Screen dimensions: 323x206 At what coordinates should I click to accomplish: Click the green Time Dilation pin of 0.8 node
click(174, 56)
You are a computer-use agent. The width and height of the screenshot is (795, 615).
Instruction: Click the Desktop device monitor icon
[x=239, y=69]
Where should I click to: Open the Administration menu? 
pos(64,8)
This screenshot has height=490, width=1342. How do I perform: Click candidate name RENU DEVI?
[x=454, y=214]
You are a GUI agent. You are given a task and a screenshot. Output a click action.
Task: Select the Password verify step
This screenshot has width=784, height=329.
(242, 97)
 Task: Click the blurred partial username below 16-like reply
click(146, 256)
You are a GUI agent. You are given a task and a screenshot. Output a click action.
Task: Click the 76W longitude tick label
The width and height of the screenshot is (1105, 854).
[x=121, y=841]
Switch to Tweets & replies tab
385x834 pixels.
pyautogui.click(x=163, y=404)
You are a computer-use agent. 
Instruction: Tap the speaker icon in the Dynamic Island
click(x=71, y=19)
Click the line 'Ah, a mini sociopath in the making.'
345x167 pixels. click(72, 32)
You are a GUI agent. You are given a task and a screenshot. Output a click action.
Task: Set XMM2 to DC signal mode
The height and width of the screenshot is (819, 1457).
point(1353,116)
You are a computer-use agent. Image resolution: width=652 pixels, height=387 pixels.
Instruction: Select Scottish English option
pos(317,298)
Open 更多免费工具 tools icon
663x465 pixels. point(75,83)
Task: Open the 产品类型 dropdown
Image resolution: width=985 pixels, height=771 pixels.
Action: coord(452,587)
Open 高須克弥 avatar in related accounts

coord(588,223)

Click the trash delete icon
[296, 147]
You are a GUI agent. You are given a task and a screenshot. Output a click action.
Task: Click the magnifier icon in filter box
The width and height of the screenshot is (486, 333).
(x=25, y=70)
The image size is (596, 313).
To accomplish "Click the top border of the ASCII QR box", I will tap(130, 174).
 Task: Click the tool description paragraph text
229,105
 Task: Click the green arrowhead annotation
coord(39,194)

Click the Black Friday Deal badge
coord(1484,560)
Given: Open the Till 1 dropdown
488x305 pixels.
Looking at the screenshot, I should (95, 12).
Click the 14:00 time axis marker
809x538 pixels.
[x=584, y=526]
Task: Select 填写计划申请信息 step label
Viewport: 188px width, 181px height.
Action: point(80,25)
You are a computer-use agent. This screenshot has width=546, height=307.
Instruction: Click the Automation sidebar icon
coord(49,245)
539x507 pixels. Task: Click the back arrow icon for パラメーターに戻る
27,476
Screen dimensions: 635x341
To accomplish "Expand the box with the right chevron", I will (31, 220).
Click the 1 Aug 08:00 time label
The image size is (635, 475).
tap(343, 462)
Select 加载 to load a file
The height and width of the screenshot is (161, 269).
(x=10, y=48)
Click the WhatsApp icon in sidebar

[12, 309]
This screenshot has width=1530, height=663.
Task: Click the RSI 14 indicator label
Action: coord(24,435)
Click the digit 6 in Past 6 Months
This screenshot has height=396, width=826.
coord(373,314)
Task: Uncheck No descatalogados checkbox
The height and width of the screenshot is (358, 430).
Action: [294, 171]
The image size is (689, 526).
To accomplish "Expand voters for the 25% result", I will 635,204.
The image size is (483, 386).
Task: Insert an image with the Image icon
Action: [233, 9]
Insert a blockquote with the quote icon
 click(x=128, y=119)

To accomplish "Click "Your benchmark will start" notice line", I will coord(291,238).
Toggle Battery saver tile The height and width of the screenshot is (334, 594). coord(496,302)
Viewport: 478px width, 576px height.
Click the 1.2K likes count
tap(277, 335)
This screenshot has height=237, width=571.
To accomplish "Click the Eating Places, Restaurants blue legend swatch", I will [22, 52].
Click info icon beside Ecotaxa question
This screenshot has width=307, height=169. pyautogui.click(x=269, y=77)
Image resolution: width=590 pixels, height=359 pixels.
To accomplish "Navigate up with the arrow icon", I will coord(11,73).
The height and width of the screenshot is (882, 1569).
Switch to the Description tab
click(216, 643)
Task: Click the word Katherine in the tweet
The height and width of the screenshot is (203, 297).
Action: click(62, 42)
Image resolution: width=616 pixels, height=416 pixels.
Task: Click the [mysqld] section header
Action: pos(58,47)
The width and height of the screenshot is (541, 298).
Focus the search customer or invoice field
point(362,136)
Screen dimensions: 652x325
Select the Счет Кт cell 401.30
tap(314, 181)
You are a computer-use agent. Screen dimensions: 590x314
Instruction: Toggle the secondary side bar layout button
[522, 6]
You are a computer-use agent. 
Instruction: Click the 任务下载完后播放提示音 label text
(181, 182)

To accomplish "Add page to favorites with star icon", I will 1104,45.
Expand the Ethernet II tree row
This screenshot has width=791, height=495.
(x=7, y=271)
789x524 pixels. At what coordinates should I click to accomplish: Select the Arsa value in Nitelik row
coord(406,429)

▶ _What you need to do_:
An exact copy of every record is what the answer must contain.

▶ _Written solution_:
Screen dimensions: 323x206 At what coordinates should I click to accomplish: Click the green Time Dilation pin of 0.8 node
click(174, 56)
You are a computer-use agent. The width and height of the screenshot is (795, 615).
Instruction: Click the Desktop device monitor icon
[x=239, y=69]
Where should I click to: Open the Administration menu? 
pos(64,8)
This screenshot has height=490, width=1342. How do I perform: Click candidate name RENU DEVI?
[x=454, y=214]
You are a GUI agent. You are given a task and a screenshot. Output a click action.
Task: Select the Password verify step
This screenshot has width=784, height=329.
(242, 97)
 Task: Click the blurred partial username below 16-like reply
click(146, 256)
You are a GUI agent. You are given a task and a screenshot. Output a click action.
Task: Click the 76W longitude tick label
The width and height of the screenshot is (1105, 854).
[x=121, y=841]
Switch to Tweets & replies tab
385x834 pixels.
pyautogui.click(x=163, y=404)
You are a computer-use agent. 
Instruction: Tap the speaker icon in the Dynamic Island
click(x=71, y=19)
Click the line 'Ah, a mini sociopath in the making.'
345x167 pixels. click(72, 32)
You are a GUI agent. You are given a task and a screenshot. Output a click action.
Task: Set XMM2 to DC signal mode
The height and width of the screenshot is (819, 1457).
point(1353,116)
You are a computer-use agent. Image resolution: width=652 pixels, height=387 pixels.
Instruction: Select Scottish English option
pos(317,298)
Open 更多免费工具 tools icon
663x465 pixels. point(75,83)
Task: Open the 产品类型 dropdown
Image resolution: width=985 pixels, height=771 pixels.
Action: coord(452,587)
Open 高須克弥 avatar in related accounts

coord(588,223)

Click the trash delete icon
[296, 147]
You are a GUI agent. You are given a task and a screenshot. Output a click action.
Task: Click the magnifier icon in filter box
The width and height of the screenshot is (486, 333).
(x=25, y=70)
The image size is (596, 313).
To accomplish "Click the top border of the ASCII QR box", I will tap(130, 174).
 Task: Click the tool description paragraph text
229,105
 Task: Click the green arrowhead annotation
coord(39,194)

Click the Black Friday Deal badge
coord(1484,560)
Given: Open the Till 1 dropdown
488x305 pixels.
Looking at the screenshot, I should (95, 12).
Click the 14:00 time axis marker
809x538 pixels.
[x=584, y=526]
Task: Select 填写计划申请信息 step label
Viewport: 188px width, 181px height.
Action: point(80,25)
You are a computer-use agent. This screenshot has width=546, height=307.
Instruction: Click the Automation sidebar icon
coord(49,245)
539x507 pixels. Task: Click the back arrow icon for パラメーターに戻る
27,476
Screen dimensions: 635x341
To accomplish "Expand the box with the right chevron", I will (31, 220).
Click the 1 Aug 08:00 time label
The image size is (635, 475).
tap(343, 462)
Select 加载 to load a file
The height and width of the screenshot is (161, 269).
(x=10, y=48)
Click the WhatsApp icon in sidebar

[12, 309]
This screenshot has width=1530, height=663.
Task: Click the RSI 14 indicator label
Action: coord(24,435)
Click the digit 6 in Past 6 Months
This screenshot has height=396, width=826.
coord(373,314)
Task: Uncheck No descatalogados checkbox
The height and width of the screenshot is (358, 430).
Action: [294, 171]
The image size is (689, 526).
To accomplish "Expand voters for the 25% result", I will 635,204.
The image size is (483, 386).
Task: Insert an image with the Image icon
Action: [233, 9]
Insert a blockquote with the quote icon
 click(x=128, y=119)

To accomplish "Click "Your benchmark will start" notice line", I will coord(291,238).
Toggle Battery saver tile The height and width of the screenshot is (334, 594). coord(496,302)
Viewport: 478px width, 576px height.
Click the 1.2K likes count
tap(277, 335)
This screenshot has height=237, width=571.
To accomplish "Click the Eating Places, Restaurants blue legend swatch", I will [22, 52].
Click info icon beside Ecotaxa question
This screenshot has width=307, height=169. pyautogui.click(x=269, y=77)
Image resolution: width=590 pixels, height=359 pixels.
To accomplish "Navigate up with the arrow icon", I will coord(11,73).
The height and width of the screenshot is (882, 1569).
Switch to the Description tab
click(216, 643)
Task: Click the word Katherine in the tweet
The height and width of the screenshot is (203, 297).
Action: click(62, 42)
Image resolution: width=616 pixels, height=416 pixels.
Task: Click the [mysqld] section header
Action: pos(58,47)
The width and height of the screenshot is (541, 298).
Focus the search customer or invoice field
point(362,136)
Screen dimensions: 652x325
Select the Счет Кт cell 401.30
tap(314, 181)
You are a computer-use agent. Screen dimensions: 590x314
Instruction: Toggle the secondary side bar layout button
[522, 6]
You are a computer-use agent. 
Instruction: Click the 任务下载完后播放提示音 label text
(181, 182)

To accomplish "Add page to favorites with star icon", I will 1104,45.
Expand the Ethernet II tree row
This screenshot has width=791, height=495.
(x=7, y=271)
789x524 pixels. At what coordinates should I click to accomplish: Select the Arsa value in Nitelik row
coord(406,429)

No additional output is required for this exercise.